At the September 24th meeting, the HOA attorney made it clear that the property cannot be annexed into the common area until the HOA has completed the purchase. For that reason, the initial vote will be two simple questions per FAQ #17. After acquisition, we should hold a final vote to bring the property formally into the common area of the Association. This would have the advantage of definitively making the tax liability $0 for all the newly acquired property. However, as the HOA attorney also made clear, the definition of common area in our HOA documents is broad enough that we can operate, maintain, and use the newly property immediately after purchase.
- What is the status of the rezoning for the Maintenance Shed lot?
The Maintenance Shed lot is being sold separately by the GC owners to a developer. The community is not involved in that sale and has no recourse to stop the sale.
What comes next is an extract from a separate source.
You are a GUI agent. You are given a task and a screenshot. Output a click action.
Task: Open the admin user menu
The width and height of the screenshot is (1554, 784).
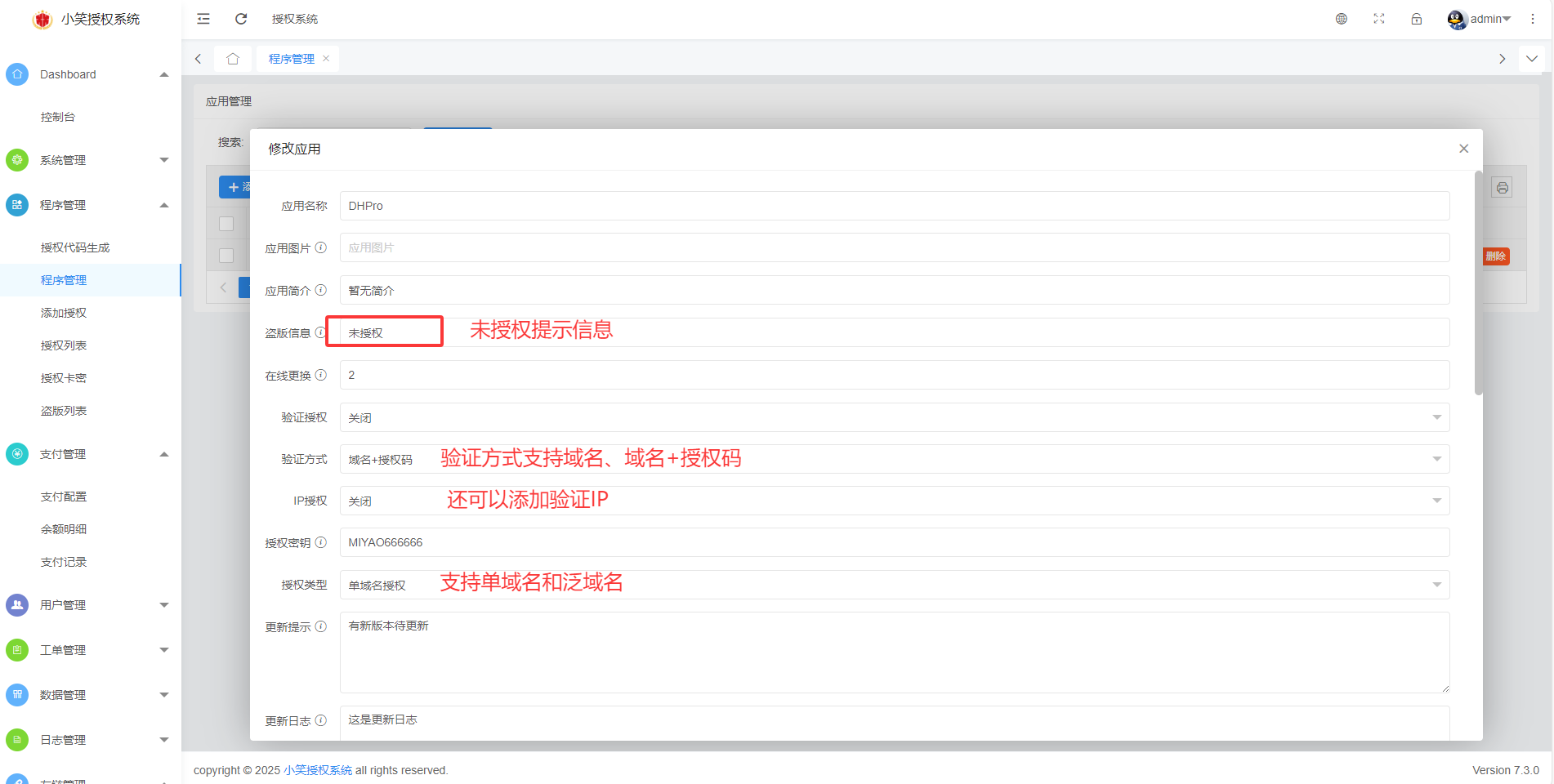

However, the Board is working with the golf course owners to negotiate deed restrictions on the sale of the property that would limit the types of business that could operate there to those that would be compatible beside a residential community. The Board is also negotiating to try to keep the Maintenance Shed lot within the Virginia Oaks Residential Planned Community (RPC), which would provide additional protections for the community. The HOA Board may also try to work out a joint Proffer Amendment process to reduce costs and keep the HOA as involved as possible in the rezoning process for this property. The Board is attempting to use the community’s potential purchase of the golf course as leverage to obtain as much protection as possible for residents when it comes to rezoning the maintenance shed lot.